Korupsi e-KTP, negara dirugikan Rp 1,12 triliun



JAKARTA. Berdasarkan perhitungan sementara Komisi Pemberantasan Korupsi (KPK) dari kasus dugaan korupsi dalam proyek pengadaan paket penerapan Kartu Tanda Penduduk (KTP) berbasis nomor induk kependudukan secara elektronik (e-KTP) pada Kemdagri tahun anggaran 2011-2012, negara diduga dirugikan sebesar Rp 1,12 triliun.

Kasus ini menjerat Direktur Pengelola Informasi Administrasi Kependudukan dan Pencatatan Sipil, Kementerian Dalam Negeri, Sugiharto.

"Dugaan kerugian sementara yang dihitung dari hasil penyelidikan yang kemudian dinaikan ke penyidikan itu di sekitar Rp 1,12 triliun," kata Juru Bicara KPK, Johan Budi kepada wartawan di Kantor KPK, Jakarta, Rabu (23/4).

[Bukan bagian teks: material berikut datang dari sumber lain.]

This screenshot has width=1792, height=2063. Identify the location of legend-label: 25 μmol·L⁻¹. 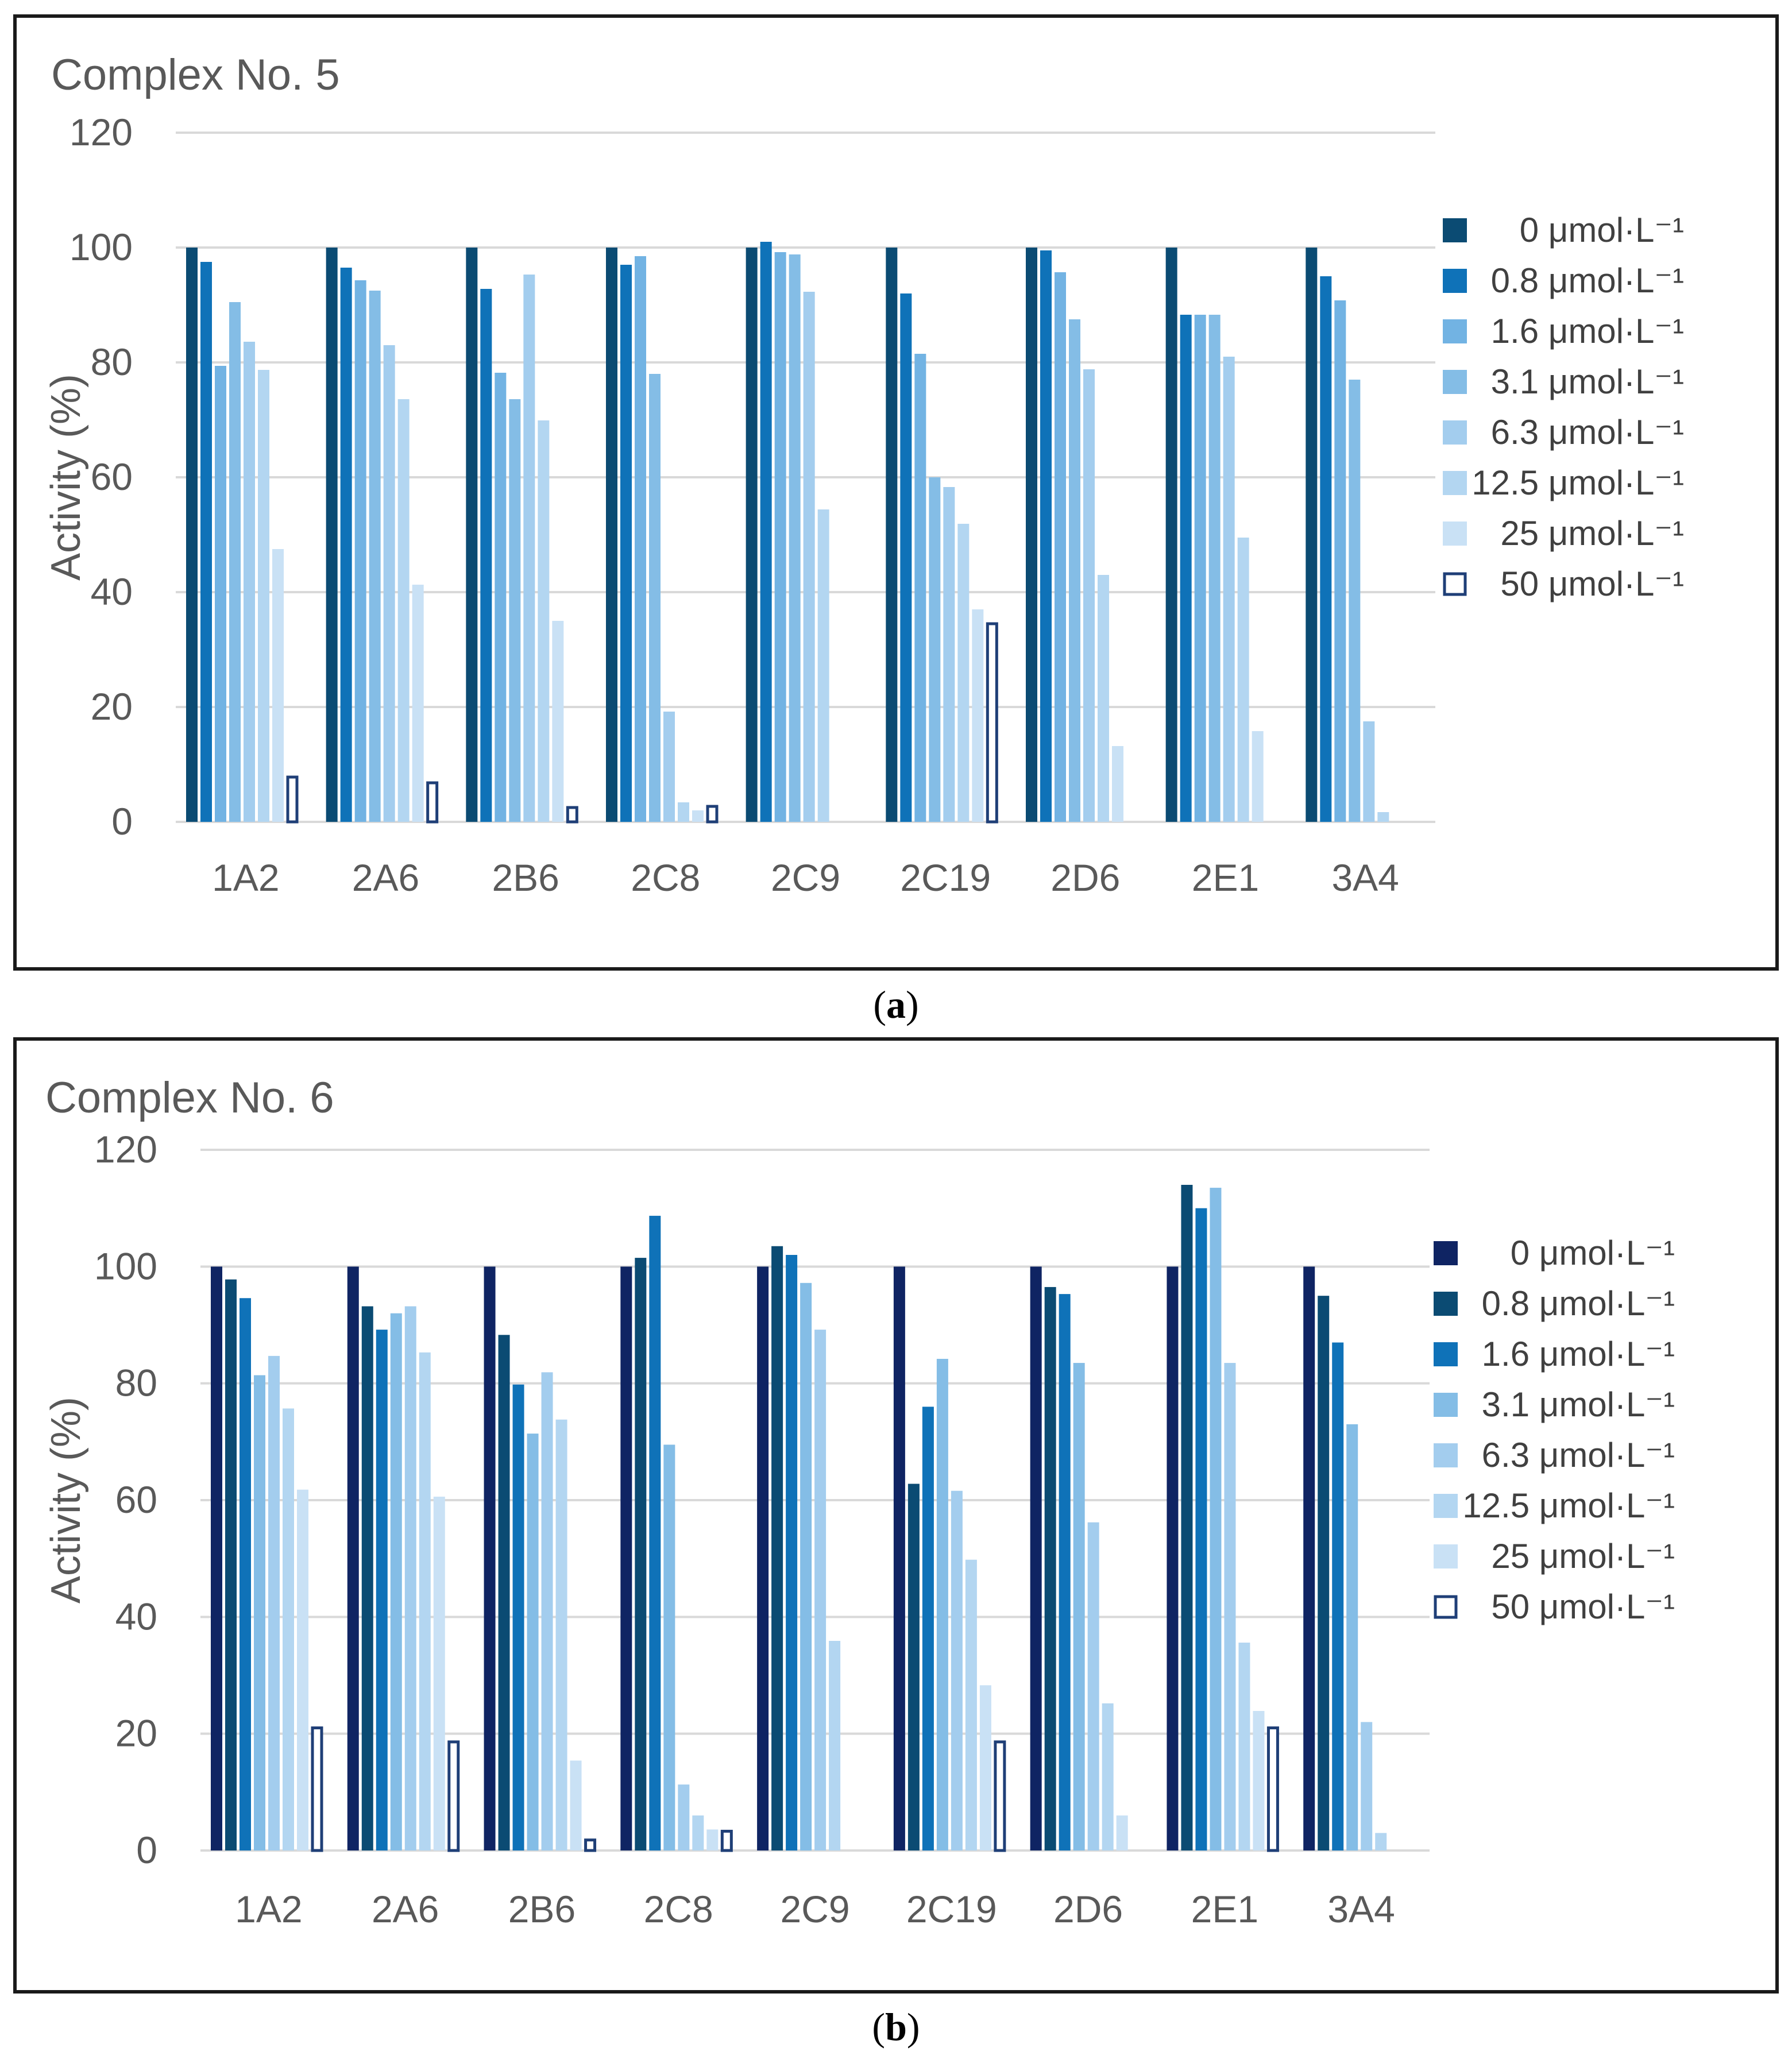
(1592, 534).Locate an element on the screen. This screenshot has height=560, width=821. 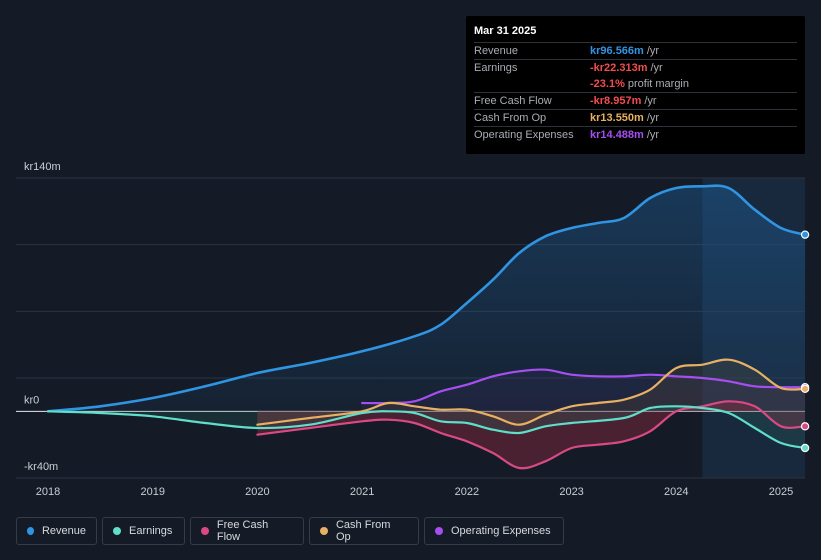
series-line-cfo is located at coordinates (532, 392).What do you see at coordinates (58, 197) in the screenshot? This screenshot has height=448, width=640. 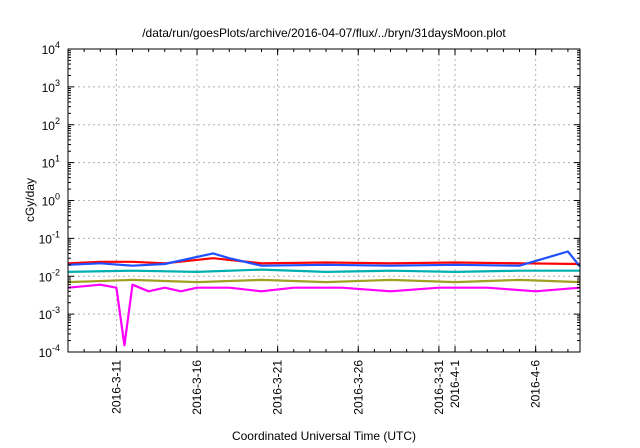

Adapun kasus ini terjadi dalam dua tahun periode, yakni tahun 2011 dan 2012. Johan memerinci, nilai proyek tersebut pada tahun 2011 lebih dari Rp 2 triliun. Sementara untuk tahun 2012 proyek tersebut bernilai lebih dari Rp 3 triliun. Dengan demikian, total nilai proyek untuk dua tahun periode tersebut mencapai Rp 6 triliun.

Lebih lanjut menurut Johan, dugaan kerugian negara tersebut disebabkan karena dalam proyek tersebut diduga ada penggelembungan (mark up), seperti terkait dengan harga satuan dalam konteks pengadaan e-KTP. Namun demikian, Johan mengaku tidak tahu menahu mengenai detailnya.

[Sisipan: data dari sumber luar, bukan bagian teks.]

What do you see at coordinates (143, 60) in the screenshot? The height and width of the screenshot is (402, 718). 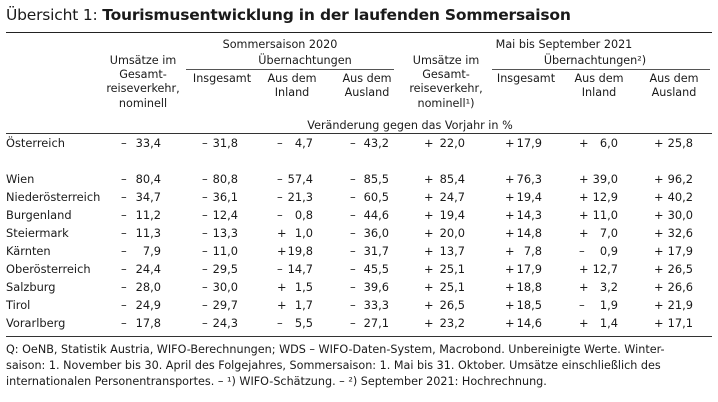 I see `header-line: Umsätze im` at bounding box center [143, 60].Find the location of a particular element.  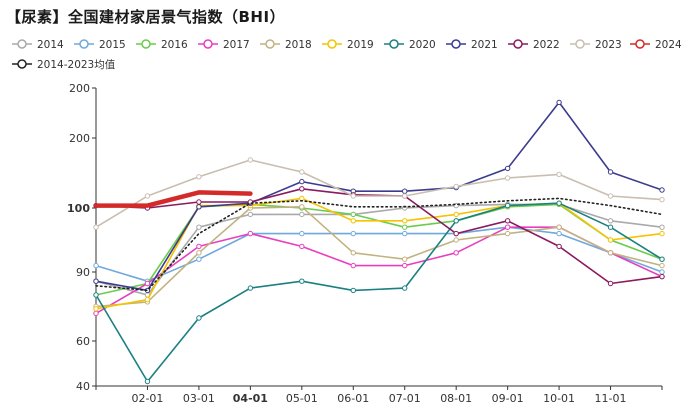

x-tick-label: 03-01 is located at coordinates (199, 398).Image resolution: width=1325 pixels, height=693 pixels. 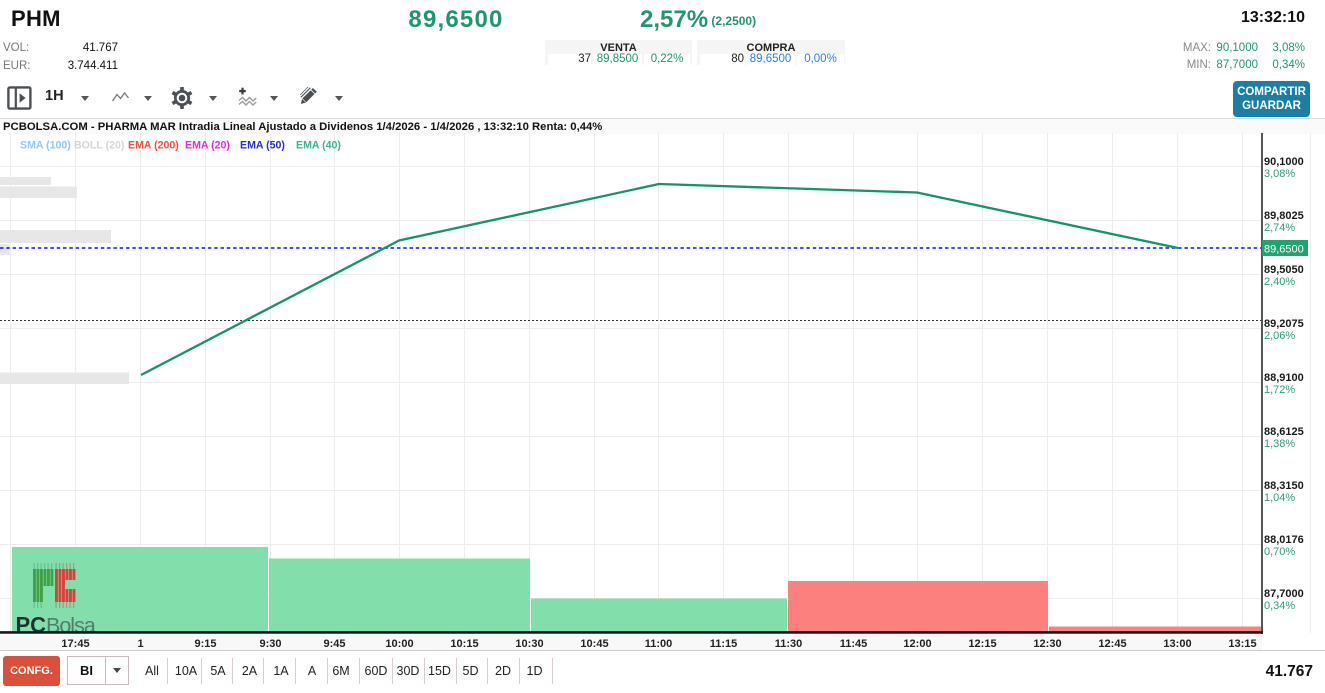 What do you see at coordinates (1280, 498) in the screenshot?
I see `svg-text: 1,04%` at bounding box center [1280, 498]. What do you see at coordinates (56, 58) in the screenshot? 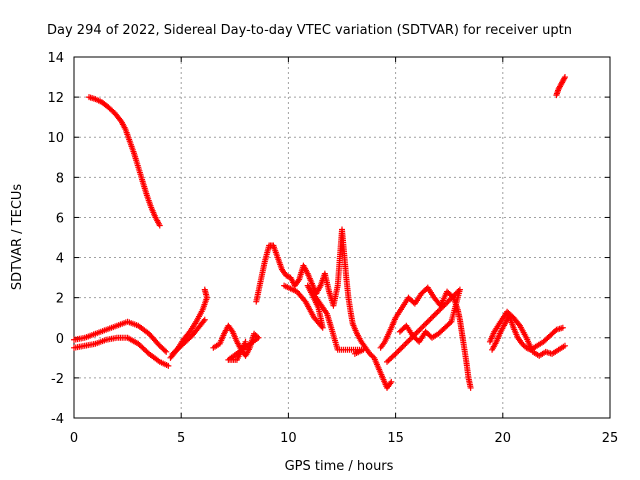
I see `y-tick-label: 14` at bounding box center [56, 58]. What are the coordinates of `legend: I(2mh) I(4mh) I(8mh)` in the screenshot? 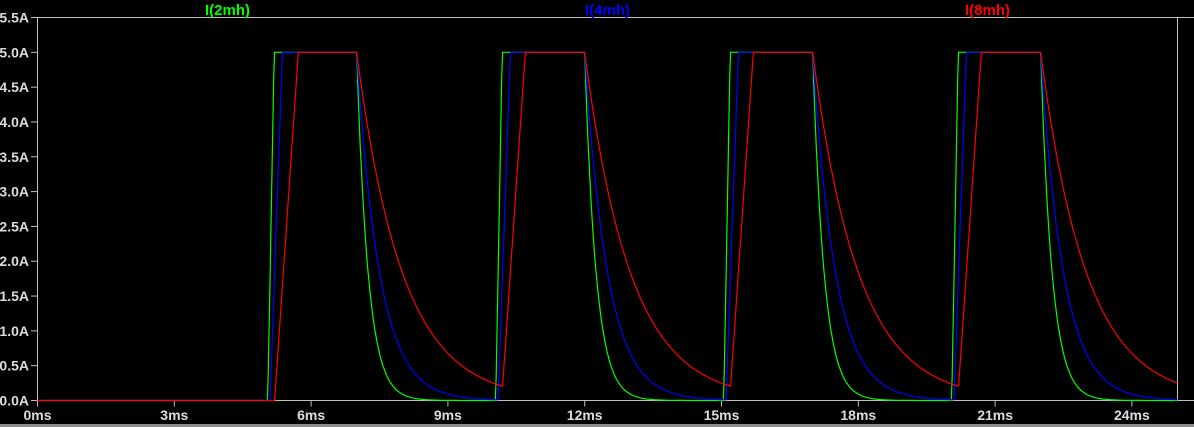 It's located at (608, 10).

Seperti diberitakan, KPK akhirnya menetapkan, Sugiharto sebagai tersangka kasus tersebut pada Selasa (22/4), kemarin. Sugiharto selaku selaku Pejabat Pembuat Komitmen (PKK) di Direktorat Jendral Kependudukan dan Pencatatan Sipil, Kemdagri, bertanggung jawab dalam kontrak dengan perusahaan rekanan dalam proyek tersebut. Hal ini terkait dengan wewenangannya sehingga menyebabkan kerugian negara atau memperkaya diri sendiri atau orang lain.

Anak buah Menteri Dalam Negeri Gamawan Fauzi tersebut dijerat dengan Pasal 2 ayat 1 subidair Pasal 3 Undang-Undang Nomor 31 Tahun 1999 sebagaimana diubah dengan Undang-Undang Nomor 20 Tahun 2001 tentang Pemberantasan Tindak Pidana Korupsi Jo Pasal 55 ayat 1 ke 1 jo pasal 64 ayat 1 KUHP.